Written by David Banham

I am super excited about the new HUD coming to Unity.

http://www.markshuttleworth.com/archives/939

Quicksilver on the Mac is great, and this new HUD looks like a Quicksilver that also works inside application menus. That is flat-out fantastic and it may well pull me away from OSX.

While I'm super excited about it, I think the thing that makes it so powerful is going to be both an opportunity and a danger for it's continued existence.

What tools like the HUD and Quicksilver do is give us some of the flexibility and power that we get on the command line. For example, say I want to move all image files from my desktop into my Pictures folder. I laboriously click them all on the Desktop (remember it's only images I want, so I can't just select everything, and they're probably interspersed with other icons), then open Finder, pick out the folder I want from all the options in there, then drag all the highlighted files in there. During this process maybe I grabbed one or two files I didn't want, or I flubbed my aim with the mouse and they all ended up in Documents or something.

On the command line, it's as simple and elegant as:

cp ~/Desktop/*.jpg ~/Pictures/

In order to get that simplicity, elegance and power however, I had to pay a toll that many users are unfortunately unwilling to pay.
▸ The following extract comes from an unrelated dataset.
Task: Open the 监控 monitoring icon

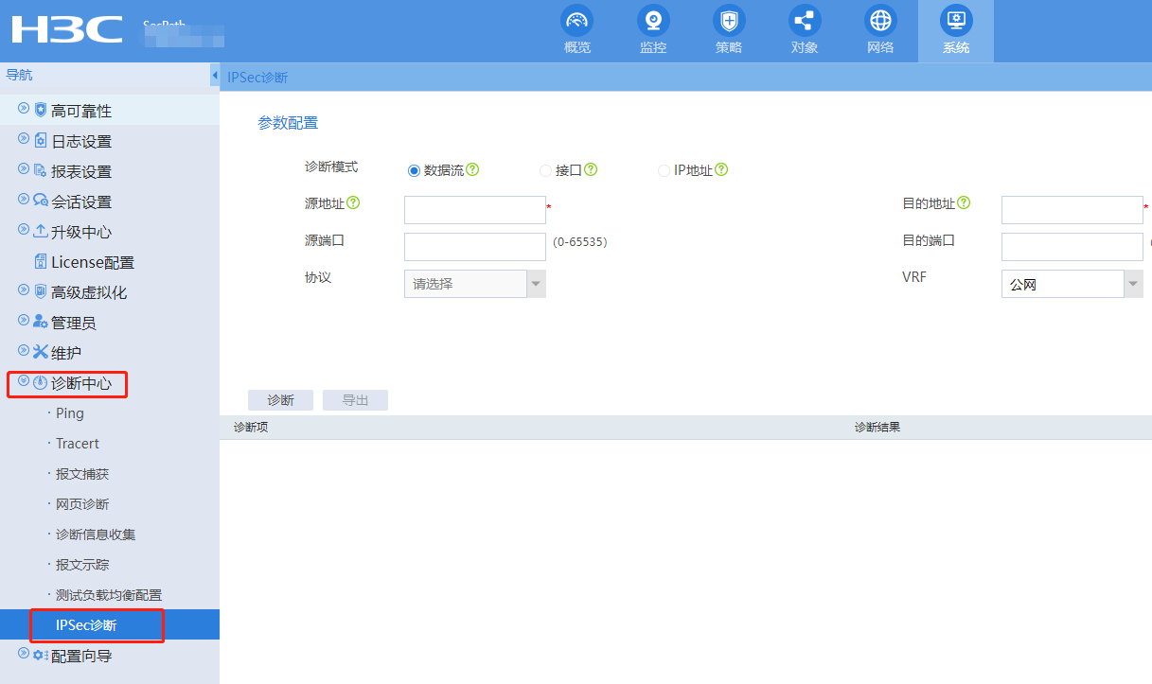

I had to memorise a few things. I had to remember that cp is the copy tool, that ~ is shorthand for my home directory and that * is a wildcard. Basic bash that has repaid the time spent learning it many, many times over. Many people are intimidated by this barrier, however.

What makes it intimidating is that there are no hints to get you started. The command line is a completely blank slate before you've typed anything into it. If you don't even know to type help or use tab completion, you have no way of getting started and this freaks people out. The strength of graphical interfaces is that when people are lost it's easy for them to poke around. There's a whole menu of options they can spend time reading through until they find one that looks right.

What I hope is that the HUD introduces people to the power of text based commands. They can use them in the HUD and maybe move on to using them on the command line and learning more about the systems they use every day. I want it to serve a similar purpose as Hypercard did back in its day by easing people into an unfamiliar new territory. Just like Hypercard was a friendly looking trojan horse that actually taught people the basics of logic and programming, I hope the HUD is the trojan horse of the command line.

I'm afraid, however, that it will simply scare new converts away.